Legal cases are often riddled with emotion, especially those that are associated with the tragic death of a close family member. But emotion is not sufficient grounds for winning a case against the party or parties who may have had some level of responsibility for the loss you and your loved ones have suffered - nor should it be.
Wrongful death suits serve as the legal means to prove an appropriate level of liability for the loss that the plaintiff has suffered. But proving a wrongful death case is not easy. This is especially true in situations where the evidence is difficult to amass.
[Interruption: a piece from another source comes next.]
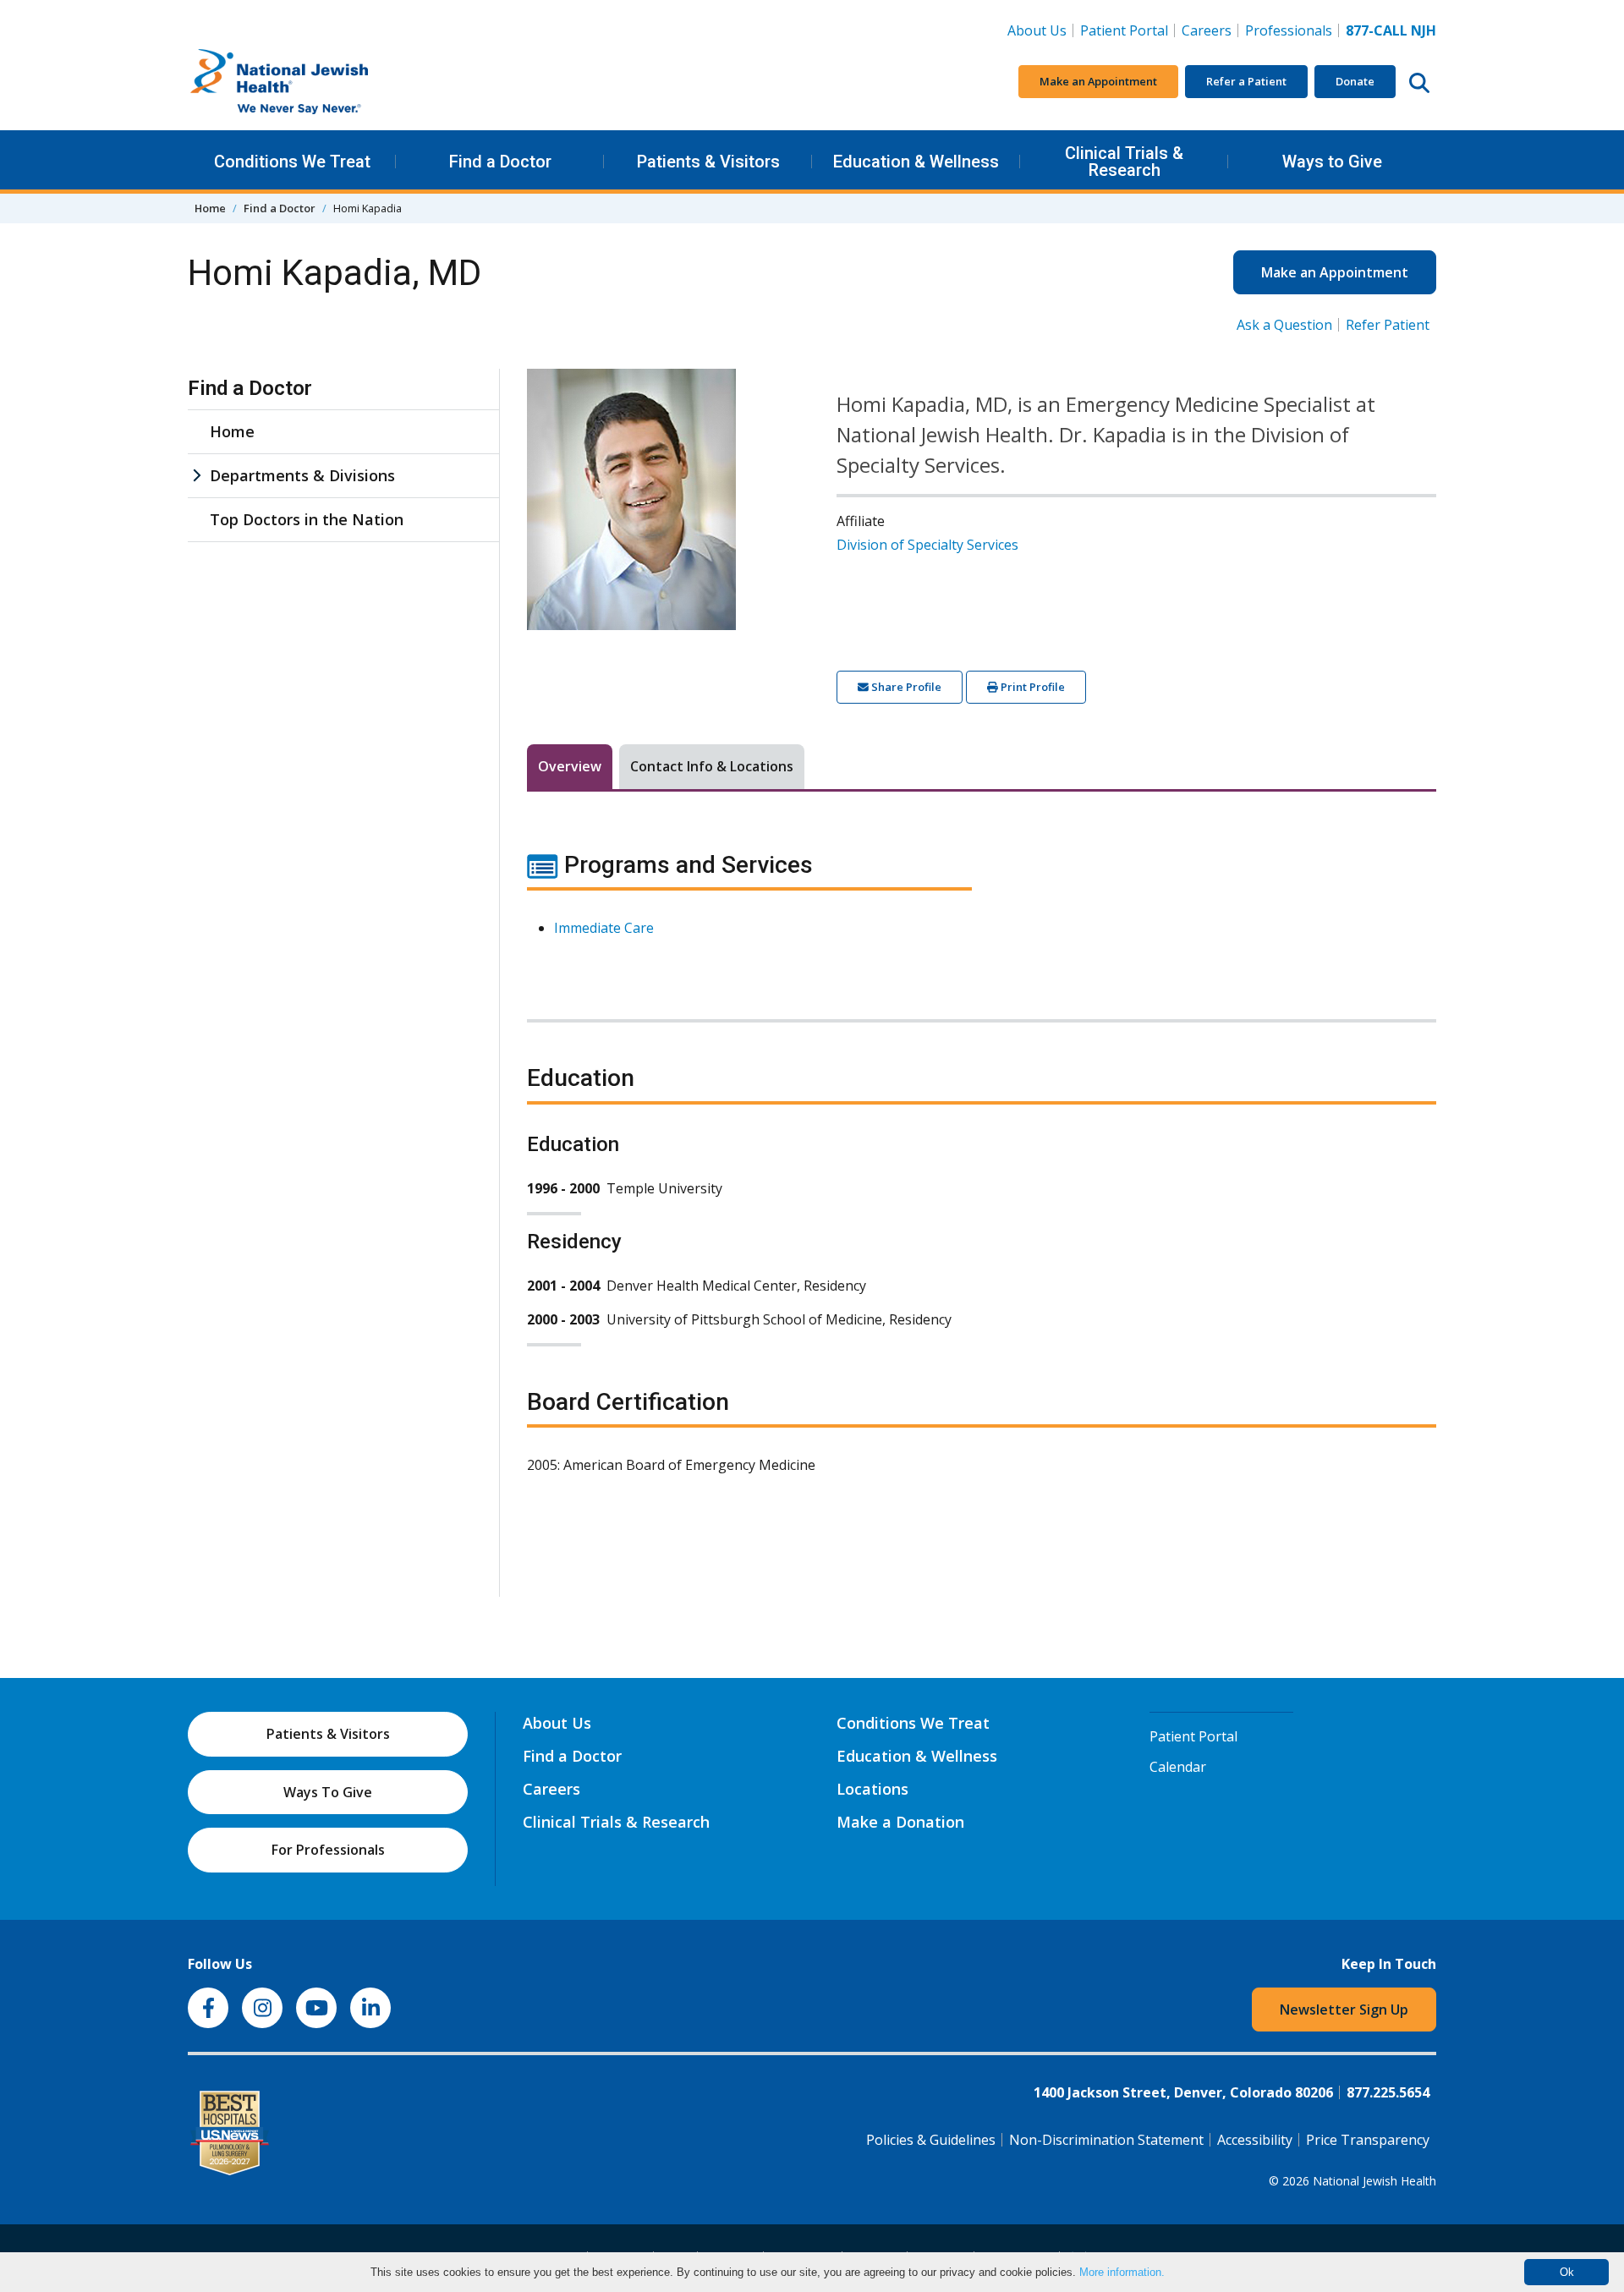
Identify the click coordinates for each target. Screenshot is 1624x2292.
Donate (1355, 81)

If you or your loved ones have experienced a loss that may warrant the filing of a wrongful death lawsuit, this information can help you give you more insight into the requirements and decide whether filing this type of legal action is an appropriate decision for your situation.
Deciding when wrongful death is truly applicable
Wrongful death litigation can be filed in cases where someone has been intentionally killed by someone else, but it is not reserved for this use. Instead, filing a wrongful death case can also be an applicable option when a death can be proven to be caused by less direct causes, such as medical malpractice, workplace negligence, and careless or negligent behavior, such as operating a commercial or private vehicle while under the influence of drugs or alcohol.
But even when the cause of death seems to check all the boxes required for filing a wrongful death case, plaintiffs must still bear the burden of proving their case and amass evidence that will clearly support their claim. This evidence must clearly show that the defendant in the case was in a position to owe the victim a duty of care.
For example, in a wrongful death case filed due to a death in a traffic crash, a driver under the influence is clearly not providing the appropriate duty of care to any passengers they allow to ride along in their car. In the same manner, a business owner who does nothing to correct workplace hazards is not fulfilling their duty of care for their employees, customers, or clients.
It is important to note that wrongful death case filings do fall under statutes of limitations, so expediency is important.
Determining damages in a wrongful death claim
Not everyone can legally file a wrongful death case. Depending on the state in which the death occurred and the claim that will be filed, plaintiff relationships are usually limited to spousal, parental, or guardian relationships. Other family members or individuals for whom the victim was providing support may also be able to file this legal action.
Family members whose connection to the victim is more distant, such as siblings, aunts, uncles, and cousins, cannot typically file a wrongful death case in most states, although it may be possible in certain circumstances.
The determination of wrongful death damages, including the amount, can be a complicated issue. In most cases, wrongful death damages typically include costs incurred or caused by the death, such as funeral and burial expenses.
In addition, financial losses, both past and future, can also be used to help determine wrongful death damages. Some common examples of past and future financial losses include the following:
- loss of expected future income the victim would have earned
- medical expenses that may have been incurred immediately prior to the victim's death
- loss of any inheritance income that the victim's surviving family expected to receive prior to their death
If you have additional questions about wrongful death cases and the processes involved in filing the legal action or amassing the proper evidence necessary to support it, discussing your situation with an attorney can provide the information you need.